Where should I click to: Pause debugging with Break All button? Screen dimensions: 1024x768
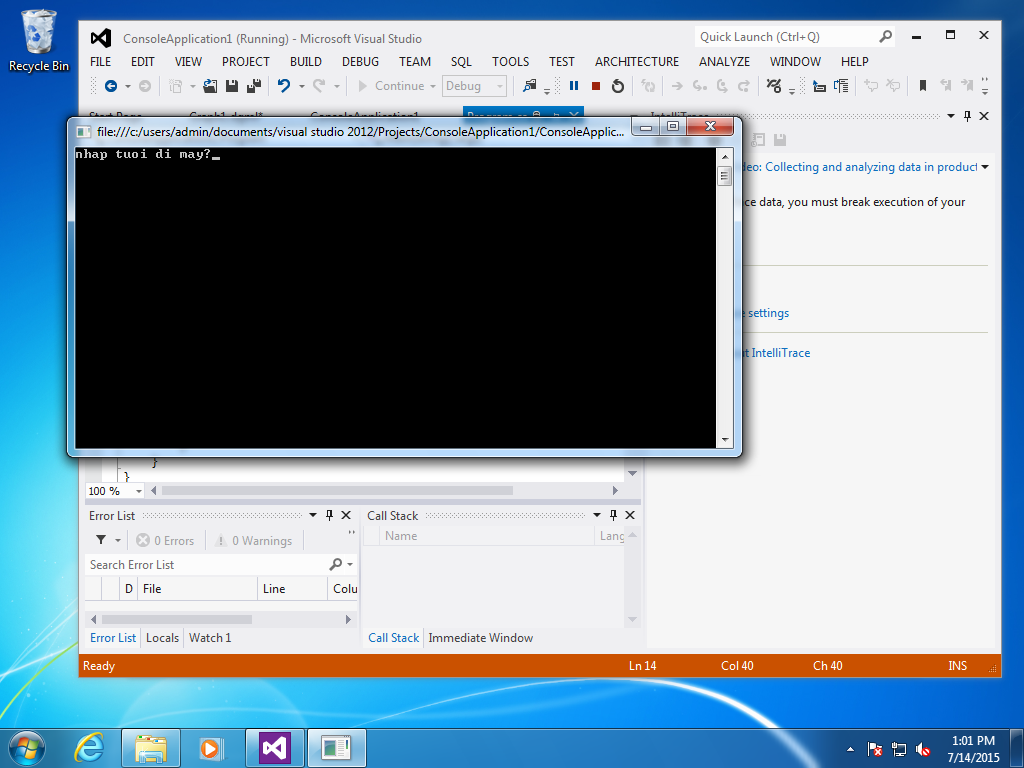(x=574, y=86)
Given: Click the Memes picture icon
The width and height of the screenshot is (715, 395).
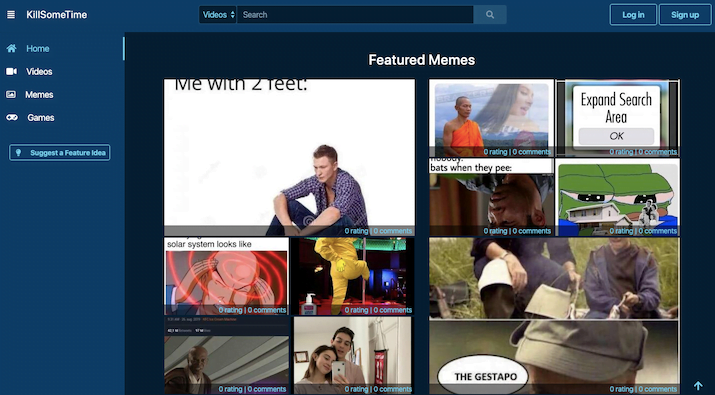Looking at the screenshot, I should (11, 94).
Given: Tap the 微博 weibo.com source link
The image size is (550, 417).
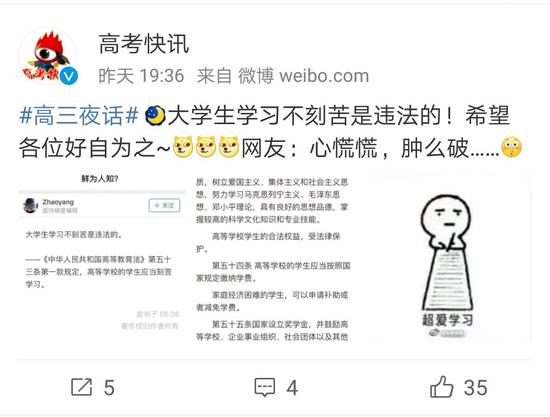Looking at the screenshot, I should pos(303,76).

EXERCISE DESCRIPTION: Look through the entries above; copy every line holding the string "Given".

RESPONSE BELOW:
Given: Click the Memes picture icon
Given: Tap the 微博 weibo.com source link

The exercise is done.